The genetic variability parameters of the F2 population for the agro-morphological, physiological, and quality traits analyzed are shown in Table 2. A wide range of variability was observed for all studied traits; i.e., DFF (61.0–101.0), DM (105.0–136.0), PH (52.6–110.0 cm), PTPP (4.0–31.0), SL (6.5–13.5 cm), SPS (14.0–28.0), GPS (21.0–54.0), TGW (18.5–57.5 g), GY (8.0–65.0 g), SPAD I (43.5–65.0), SPAD II (41.3–57.6), SPAD III (37.3–54.4), NDVI I (0.50–0.8), NDVI II (0.5–0.8), NDVI III (0.4–0.7), GFeC (35.0–66.8 mg/kg), GZnC (35.7–74.2 mg/kg), GPC (14.0%–18.6%). PCV and GCV were highest for GY (PCV, 68.4%; GCV, 46.8%), followed by PTPP (PCV, 54.2%; GCV, 46.6%), GPS (PCV, 21.9%; GCV, 21.9%), whereas the lowest PCV was observed for GPC (7.3%) and lowest GCV for SPAD III (5.7%). Similarly, broad-sense heritability was observed at more than 80.0% for eight traits, including the highest for TGW (90.3%), followed by SL (89.4%), SPS (88.5%), PH (86.2%), GZnC (86.1%), GFeC (83.9%), GPS (83.4%), and DFF (82.7%), whereas the lowest heritability values were recorded for GY (46.5%). Additionally, 10 traits recorded GAM of more than 20.0%, with the highest being for PTPP (82.5%), followed by GY (65.7%), GPS (37.8%), SPS (33.6%), SL (32.7%), TGW (32.2%), GZnC (29.8%), PH (25%), GFeC (23.7%), and DFF (22.9%), whereas, the lowest was observed for SPAD III (8.3%). The mean performance of the F2 population for the various agro-morphological, physiological, and quality traits is illustrated in the box plot in Fig. 1. Transgressive segregants that surpassed both parents were observed for all studied traits.
Correlations
The correlation coefficients of agro-morphological, physiological, and quality traits in the second filial (F2) population of the cross HW1098 × GPM DIC 87 are shown in Table 3. GPC was significantly and positively correlated with four agro-morphological traits (DFF, DM, SL, and SPS) and two quality traits (GFeC and GZnC), whereas GPC was negatively correlated with TGW. In turn, GZnC, had a significant positive correlation with DFF, DM, SL, and GFeC. Another micronutrient, GFeC, showed a significant positive correlation with SPS, GPS, GZnC, and GPC. Further, the important physiological trait, NDVI, had a significant positive correlation with PH and GY at all three growth stages sampled; however, NDVI I (booting stage) had a significant negative correlation with DFF. Similarly, SPAD I (anthesis stage), was significantly and positively associated with SL, whereas SPAD I (booting stage) was significantly and negatively associated with PTPP. Meanwhile, GY had a significant positive association with PH, PTPP, SPS, GPS, and TGW, and with NDVI at anthesis and grain-filling. In turn, GPS was significantly and positively associated with DFF, DM, PH, SL, SPS, and GY. Another Spike-related trait, SL, was significantly and positively associated with DFF, DM, PH, SPS, GPS, SPAD II, GZnC, and GPC. Lastly, PH was significantly and positively associated with DM, SL, SPS, GPS, GY, and NDVI.

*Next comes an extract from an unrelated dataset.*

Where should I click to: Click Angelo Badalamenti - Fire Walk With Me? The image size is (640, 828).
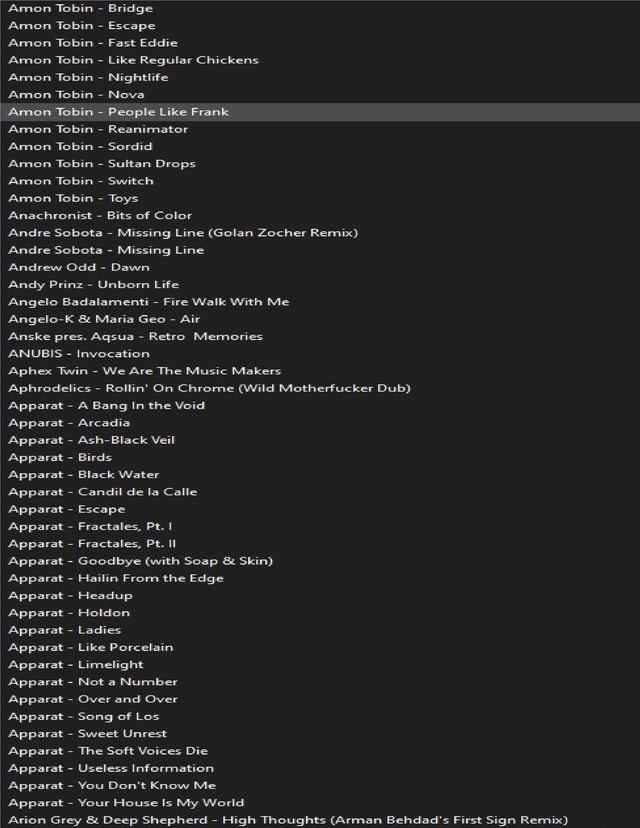pyautogui.click(x=148, y=302)
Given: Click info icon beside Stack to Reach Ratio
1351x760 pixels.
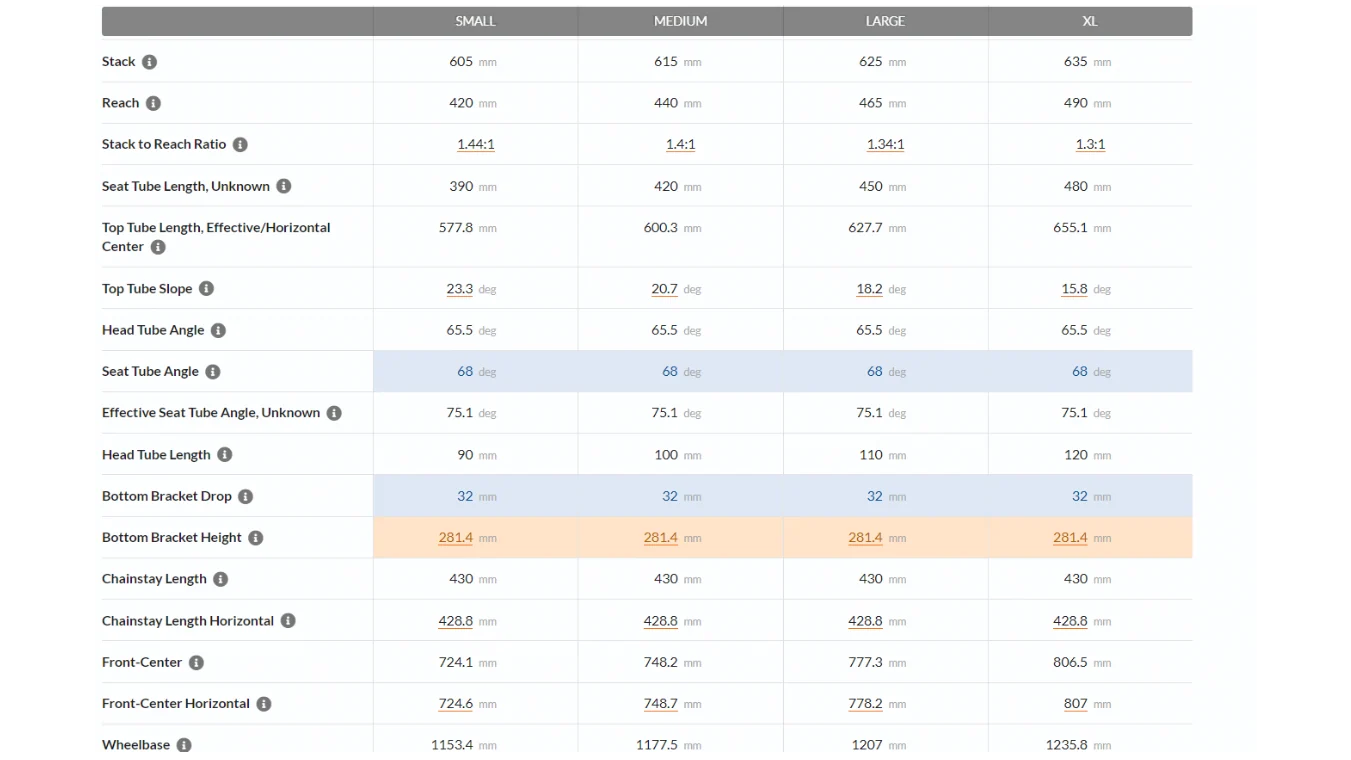Looking at the screenshot, I should [x=240, y=145].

Validation of markers linked to GFeC, GZnC, and GPC
A list of markers linked to GFeC, GZnC, and GPC, validated in a set of 56 wheat genotypes, is shown in Table 4. Seven markers, including one linked to two traits, were validated in this study. Four markers, Xwmc617 (4A), Xbarc67 (3A), Xwmc283 (4A), and Xgwm361 (6B), were linked to GFeC, with a phenotypic variation explained (PVE) of 23.70%, 13.20%, 7.65%, and 7.47%, respectively. One marker, Xbarc146 (6A), was linked to both GFeC and GPC, with PVE of 23.94% and 7.11%, respectively; one SSR marker, Xgwm408 (5B) was linked to GPC with PVE of 11.09%. Similarly, one marker on 5B (gwm271) was linked to GZnC, with PVE of 7.11%.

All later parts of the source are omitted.